Press release from state Rep. Bill Hamzy, a 78th District Republican:
State Representative William A. Hamzy and other Republican legislators today called for quick action by the Connecticut General Assembly to resolve a $300 million state deficit that continues to grow and could reach crisis proportions in the near future.
“It comes as no surprise to me that the state is now facing one of the worst deficits it has seen in many years,” said Representative Hamzy, R-78th District. “We did our homework during the recent 2008 legislative session and based on the information we put together at the time, concluded that unless we adjusted the second year of the 2007-2008 budget, the state was probably headed for a serious budget deficit before the year ended. Unfortunately for the people of Bristol, Plymouth, and the rest of the state, the majority Democrats chose to make no changes in the budget and went home.”

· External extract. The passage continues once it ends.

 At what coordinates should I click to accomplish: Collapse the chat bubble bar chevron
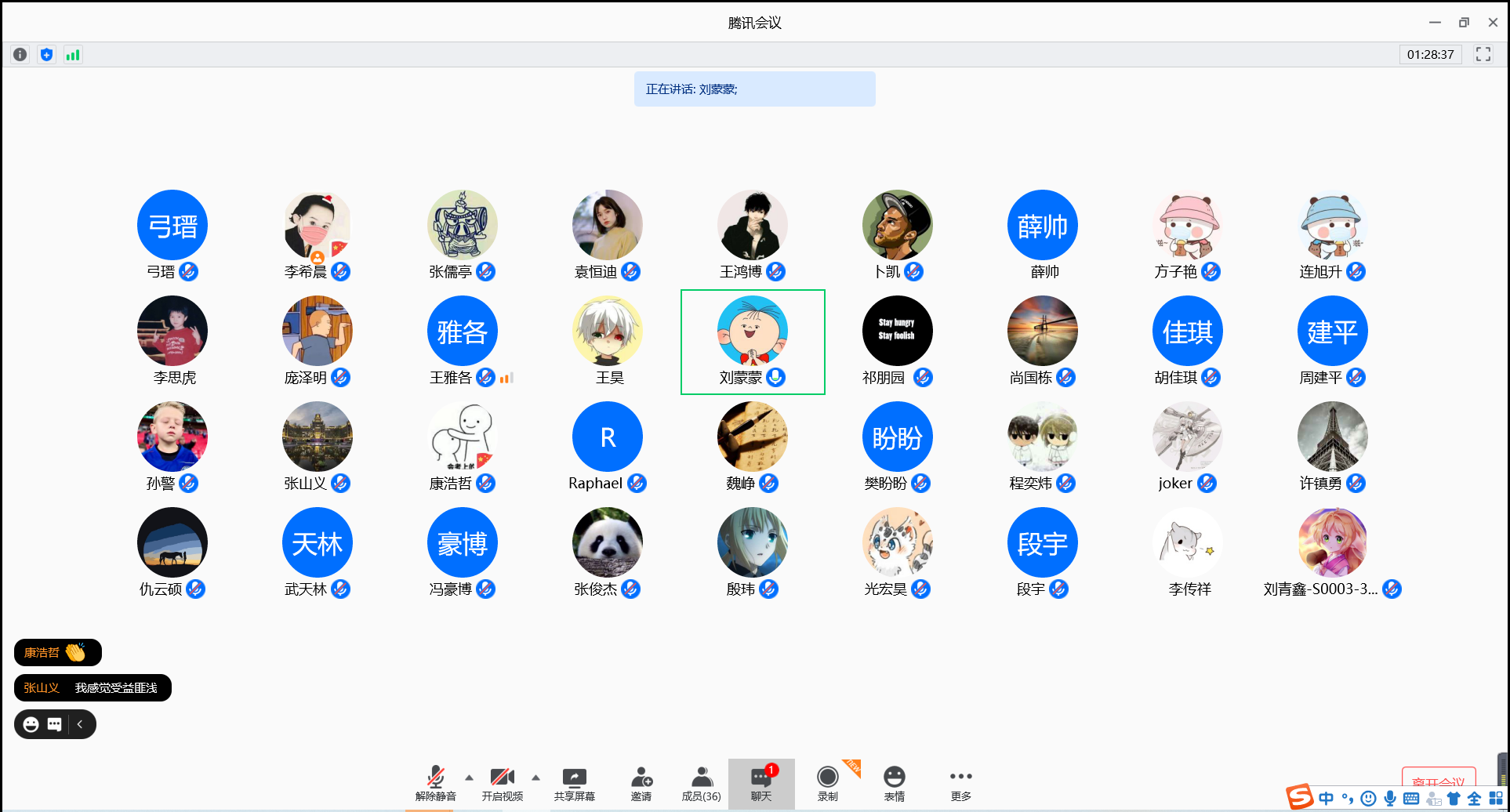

House and Senate Republicans offered an alternative budget in April that would have reduced spending by $163 million and helped avert the budget crisis that is now upon us, Representative Hamzy said.
The growing deficit was confirmed by independent budget analysts during a fiscal forum convened Thursday by state House and Senate Republicans. The forum also included both budget experts from the governor’s office and revenue analysts. Several Democrats also took part in the forum, which their leaders declined to attend.
Dwindling revenues and the refusal by the state legislature’s Democrat leaders to make budget adjustments earlier this year are leading to what could become the most serious fiscal problems the state has faced in almost a decade, Representative Hamzy said.
The state legislature’s non-partisan Office of Fiscal Analysis has noted the deficit could grow to as much as $1.2 billion in 2010.
“With Democrat legislative leaders continuing to reject our call for quick, decisive action to eliminate the deficit, it is clear to me that they intend to continue doing nothing until after the November elections - when they will push through major tax increases rather than make prudent reductions in state spending and implement an early retirement incentive program for state employees that would save us more than $160 million in payroll costs,” Representative Hamzy said. “With the state already in an economic downturn and unemployment on the rise, imposing another round of tax hikes on our overburdened taxpayers and on small businesses would result in a full-blown recession that could take years to end.”
“If we move quickly to schedule a special legislative session to pass the measures we proposed in April, we can begin lowering the projected deficit before it gets out of hand and becomes a major fiscal crisis,” Representative Hamzy said. “Connecticut taxpayers need answers now. They want us to act responsibly and be accountable for the actions we take to lower the deficit.”
The data presented at the forum clearly demonstrates that from real estate sales to income and sales taxes, revenues from virtually every sector of the state’s economy have dropped significantly, said House Republican Leader Lawrence F. Cafero Jr., R-142nd District. He noted the budget numbers do not reflect any portion of the recent Wall Street meltdown that began September 15th and is expected to ripple through Connecticut’s economy as well
The forum revealed that revenues are seriously lagging:
Investment income is off 41 percent.
Real estate conveyance taxes are down more than 40 percent.
Gambling revenue is down 4.3 percent.
Car sales taxes are off 10.8 percent.